# What the exercise asks
Extract the stretch of the listing from the line containing "Provide the [X, Y]" through the line containing "car [272, 1089]", both included, and reproduce those lines verbatim.

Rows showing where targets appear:

**********

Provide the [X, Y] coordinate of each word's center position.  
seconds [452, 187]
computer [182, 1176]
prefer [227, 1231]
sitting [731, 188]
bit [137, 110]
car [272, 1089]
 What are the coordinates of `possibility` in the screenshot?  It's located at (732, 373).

**********

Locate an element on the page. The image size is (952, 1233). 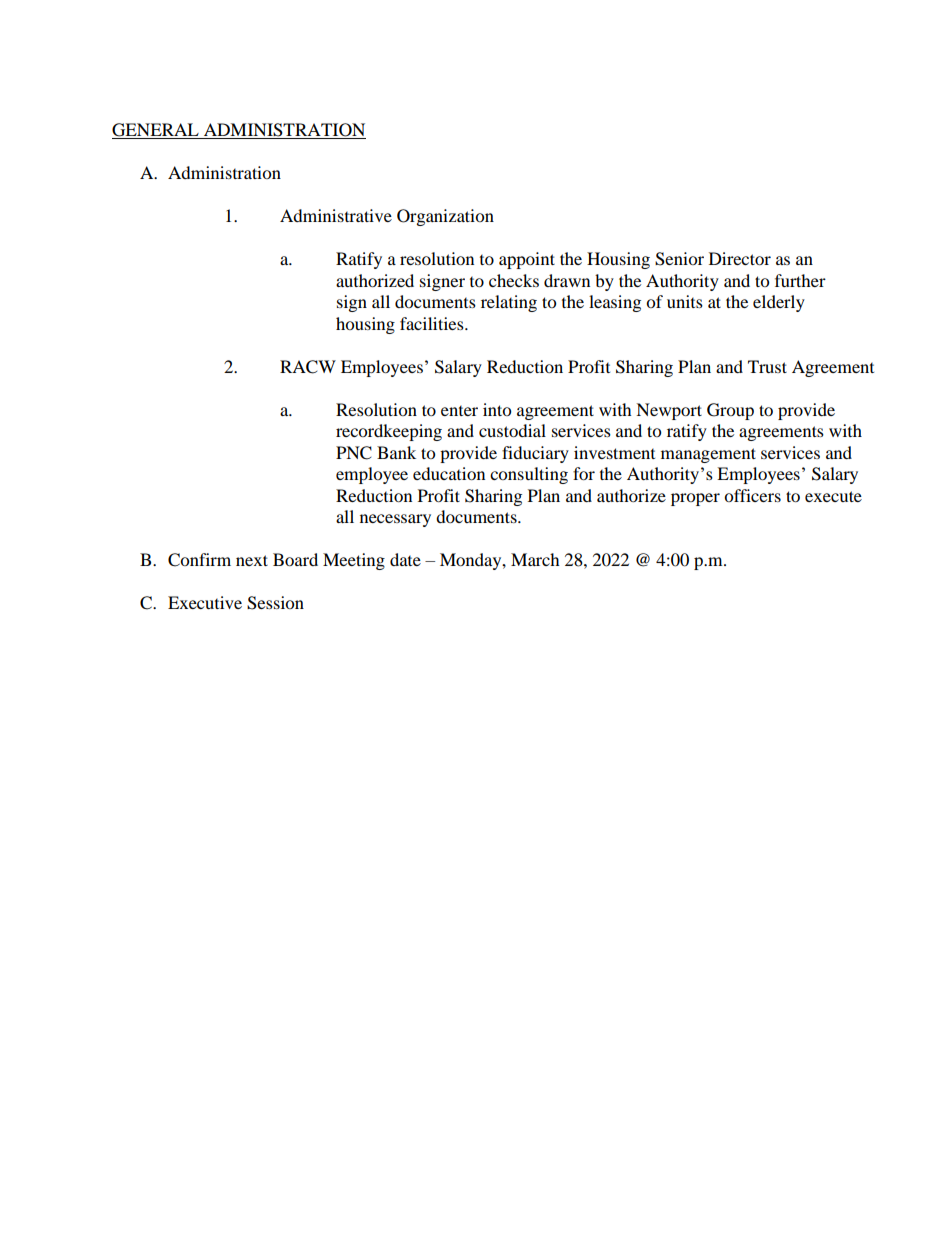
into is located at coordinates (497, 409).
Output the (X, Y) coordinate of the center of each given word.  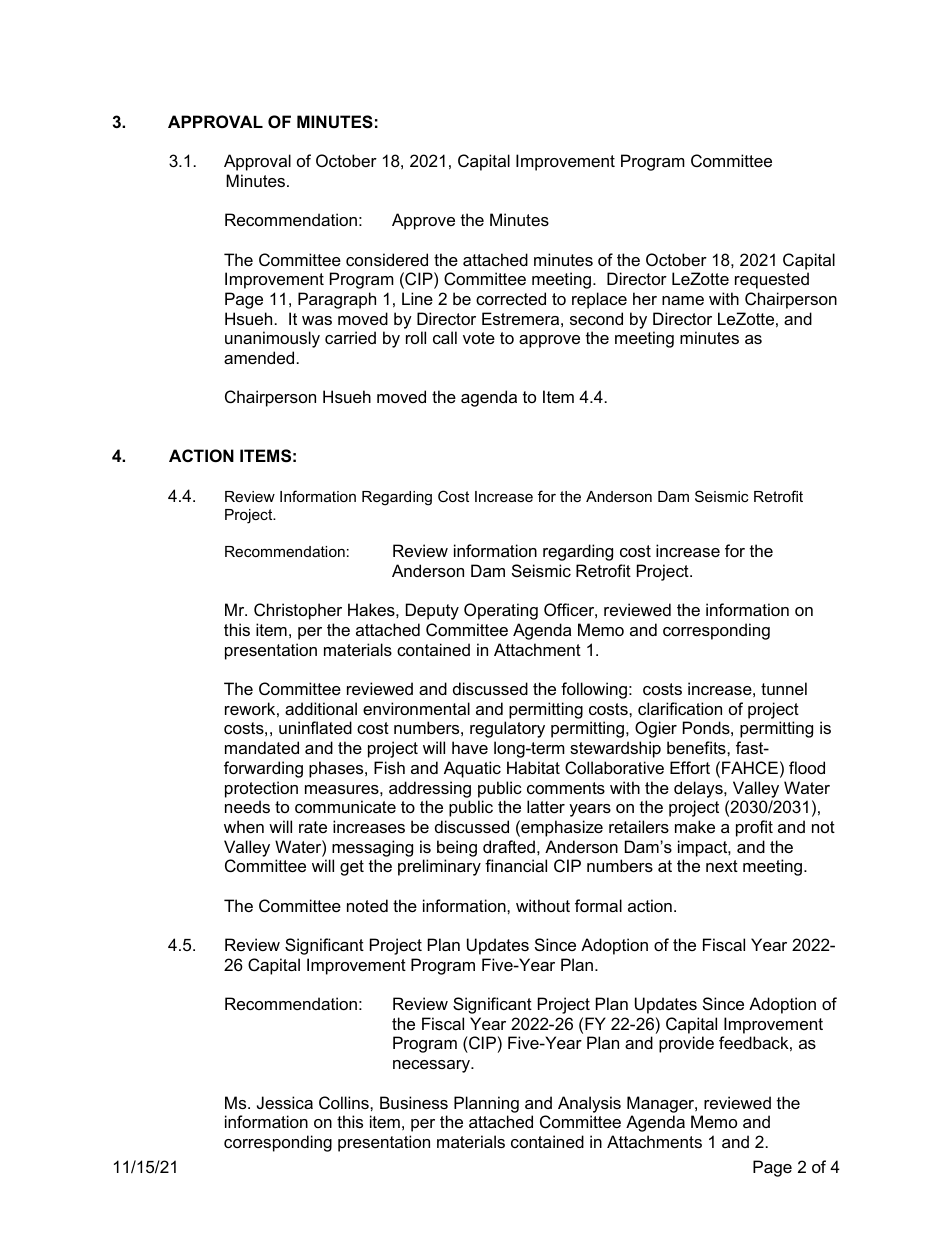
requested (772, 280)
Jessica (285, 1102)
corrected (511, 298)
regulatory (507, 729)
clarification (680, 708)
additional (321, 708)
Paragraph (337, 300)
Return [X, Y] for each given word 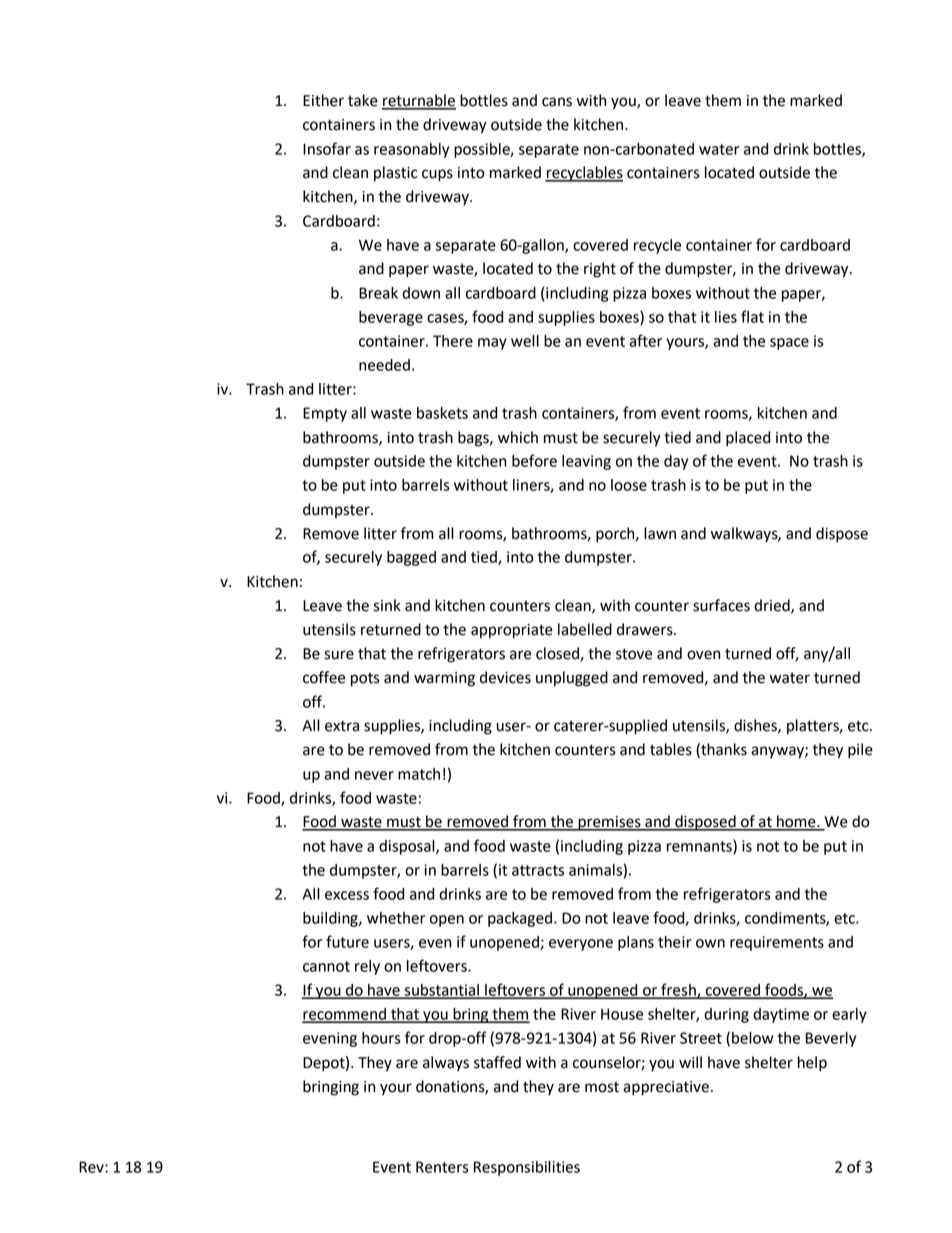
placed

**********

# Solved problem
Provide the [X, Y] coordinate of each word's center position.  
seconds [452, 187]
computer [182, 1176]
prefer [227, 1231]
sitting [731, 188]
bit [137, 110]
car [272, 1089]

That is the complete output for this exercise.